Dengan membaca buku besar genom tersebut “kebenaran sederhana” yang bisa diambil salah satunya adalah: bahwa pada dasarnya dalam kehidupan ada satu peran penting RNA, senyawa kimia paling awal di planet ini, serta kenyataan bahwa makhluk RNA merupakan nenek moyang (leluhur) makhluk hidup DNA. Sebagaimana disabdakan oleh Rasulullah Saw, “faman kana hijratuhu ilad dunya, fa nala ma hajara ilaih”. “barang siapa berhijrah kepada dunia, maka ia akan mendapatkan apa yang ia hijrahkan sendiri”. Pemahaman modern semrawut pemahamannya antara “primer-sekuner” atau “direktur-karyawan”, antara pikiran dan hati, antara intelek dan emosi.
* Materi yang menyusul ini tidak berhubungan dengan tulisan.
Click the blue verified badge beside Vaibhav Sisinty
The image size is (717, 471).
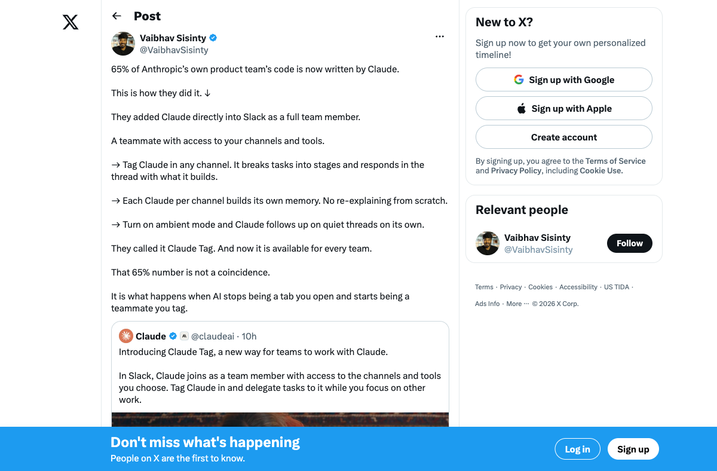[213, 38]
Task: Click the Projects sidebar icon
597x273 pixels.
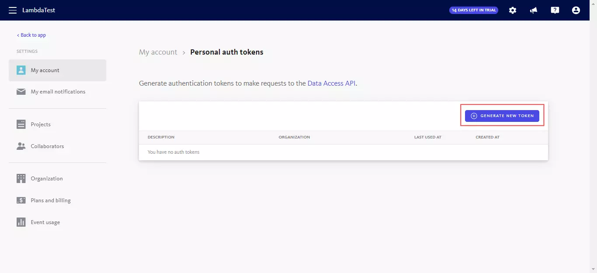Action: (21, 124)
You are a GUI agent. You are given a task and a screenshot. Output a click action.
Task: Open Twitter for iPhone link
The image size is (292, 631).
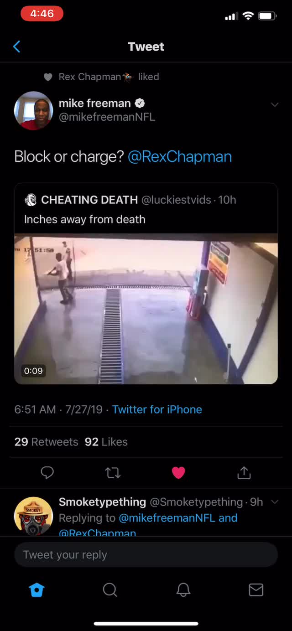click(157, 409)
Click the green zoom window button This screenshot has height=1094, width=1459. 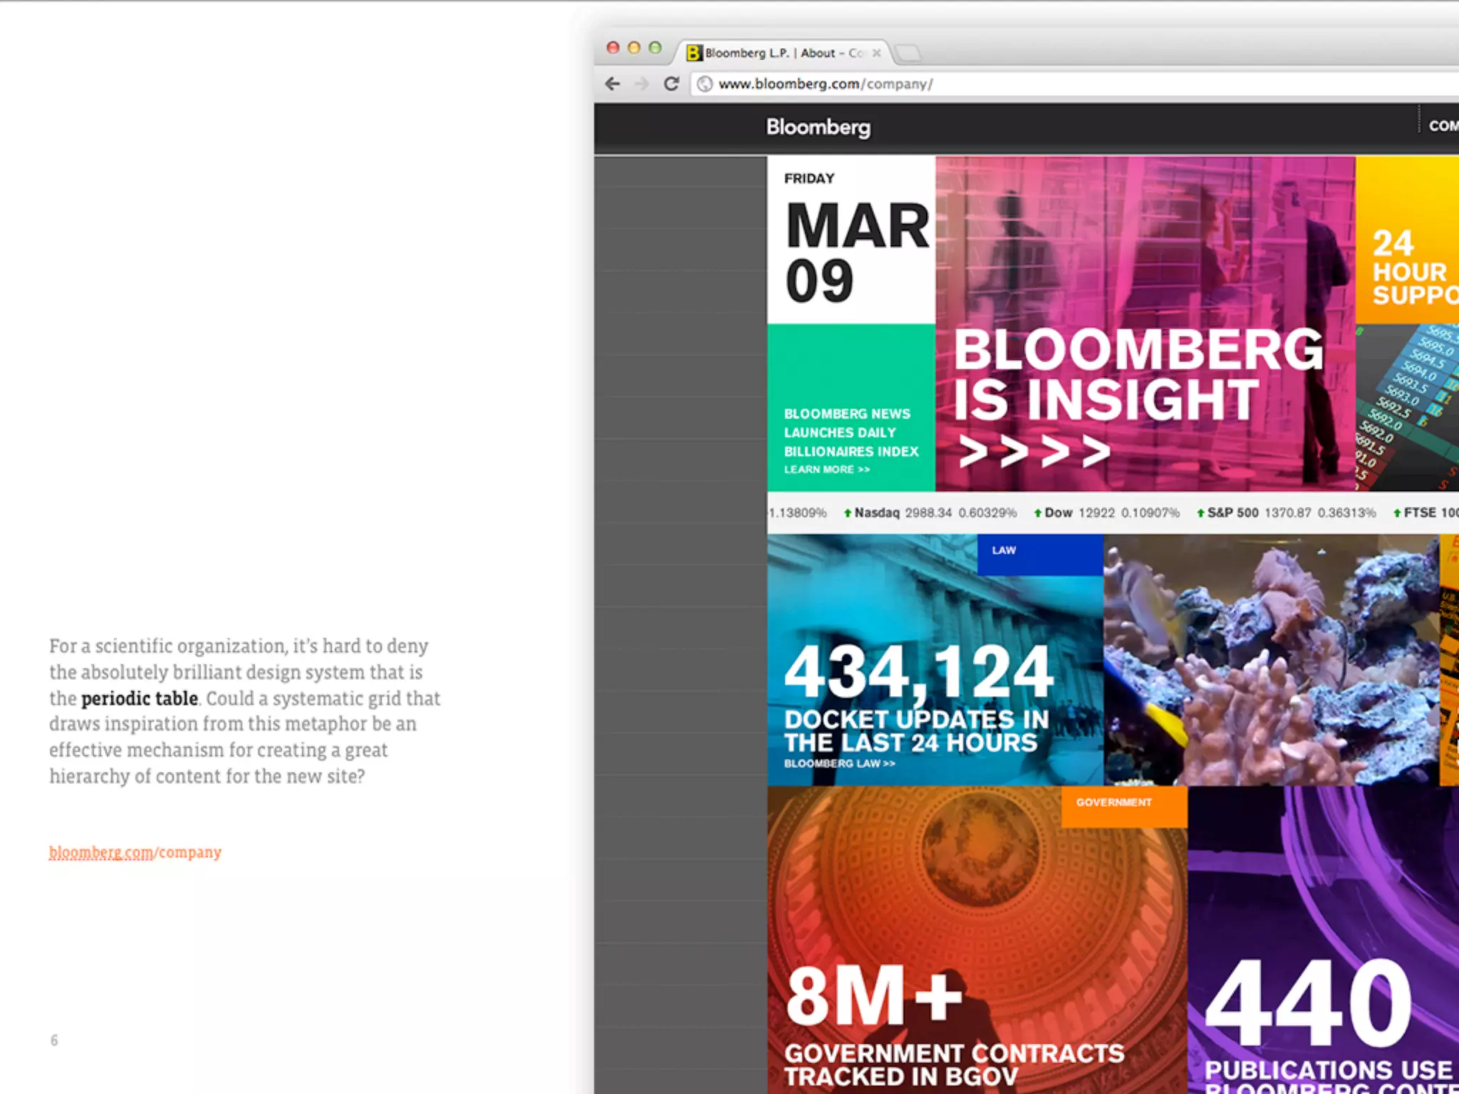pos(655,48)
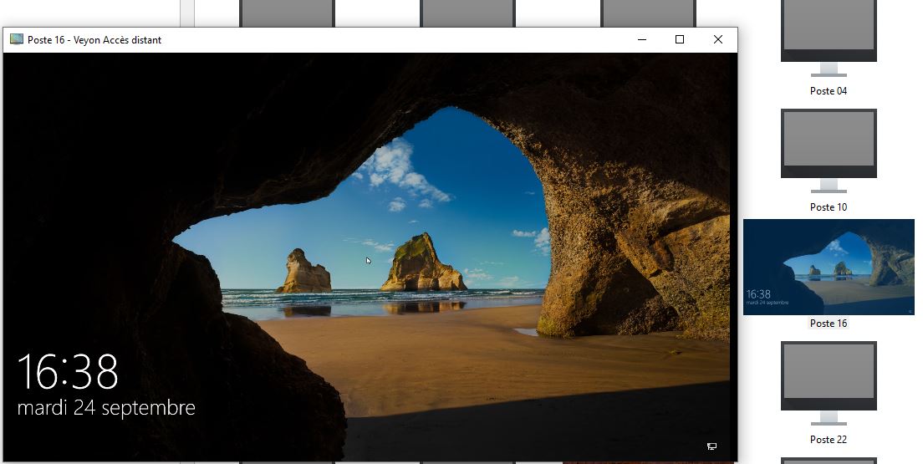Click the Poste 04 text label

pyautogui.click(x=829, y=91)
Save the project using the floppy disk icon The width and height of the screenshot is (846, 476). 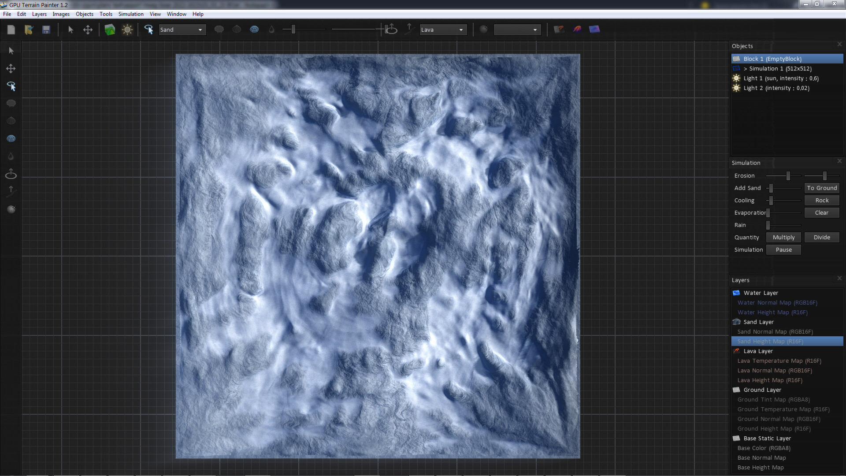[x=46, y=30]
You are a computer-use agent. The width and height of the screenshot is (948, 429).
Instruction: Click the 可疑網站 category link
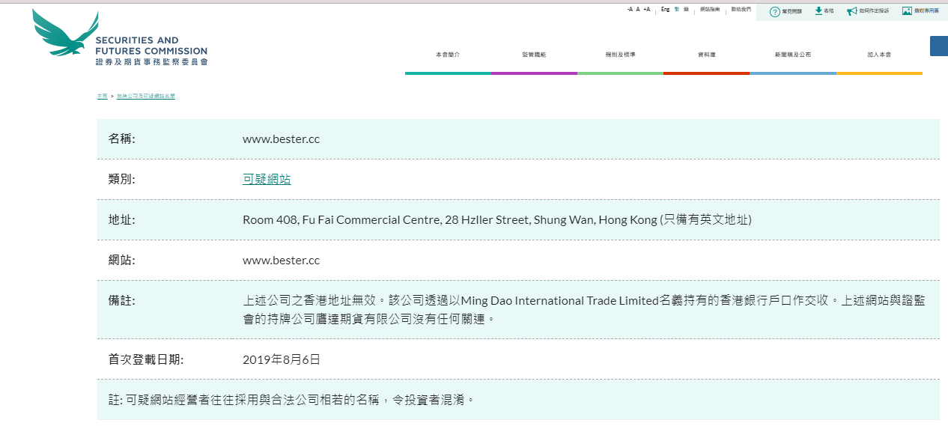[x=267, y=180]
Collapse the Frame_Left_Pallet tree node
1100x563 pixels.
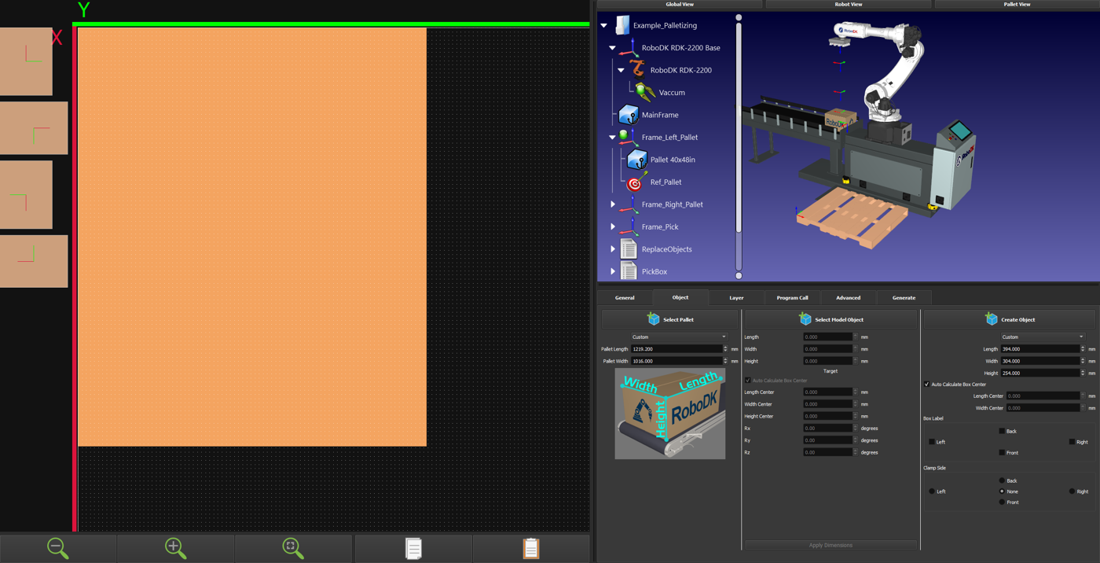click(613, 138)

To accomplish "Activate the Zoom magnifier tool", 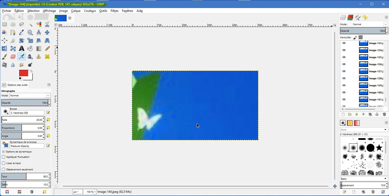I will 30,32.
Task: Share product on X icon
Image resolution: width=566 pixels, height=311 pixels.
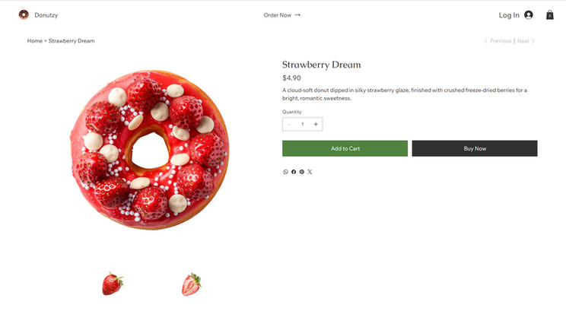Action: pos(310,172)
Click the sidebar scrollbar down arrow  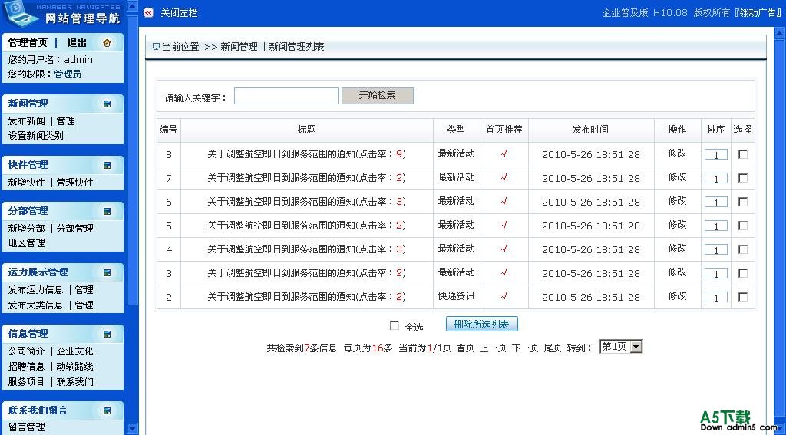pyautogui.click(x=132, y=429)
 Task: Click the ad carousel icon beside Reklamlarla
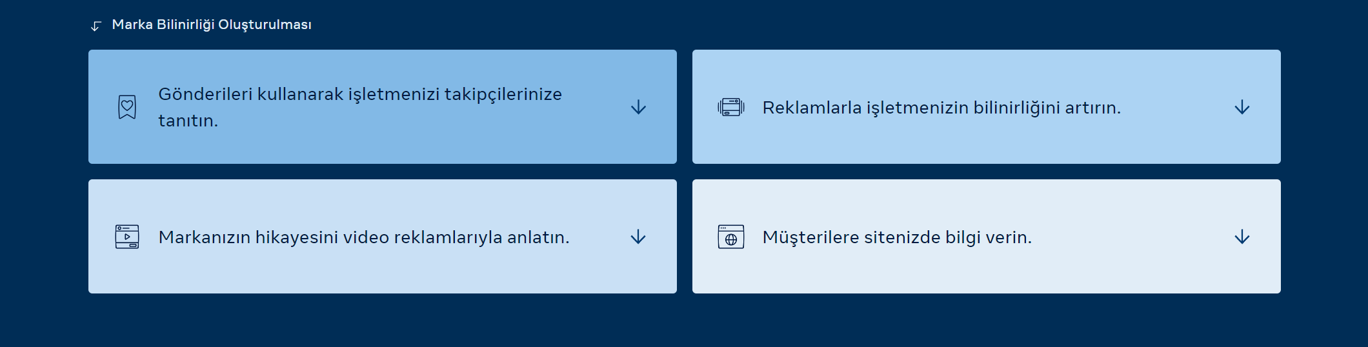(731, 107)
Secara rancu DNA dan RNA aaling mempekerjakan suatu teknologi perilaku dan peredaban, yang ternyata menghijrahkan ummat manusia menuju situasi-situasi “ multivirus” yang mengakibatkan keadaan yang sekarang sedang merundung dan menyiksa mereka.

Bukankah hal ini yang dimaksudkan dan sering disampaikan Cak Nun secara tersirat maupun tersurat, secara substsnsial maupun secara simbolik, dalam banyak forum-forum Maiyahan.

Semoga tulisan belum matang ini bermanfaat untuk bangsa, masyarakat,dan khususnya Jamaah Maiyah. Salam hormat kagem Cak Nun dan keluarga, sedulur-sedulut KiaiKanjeng dan sedulur-sedulur Maiyah di seluruh Indonesia.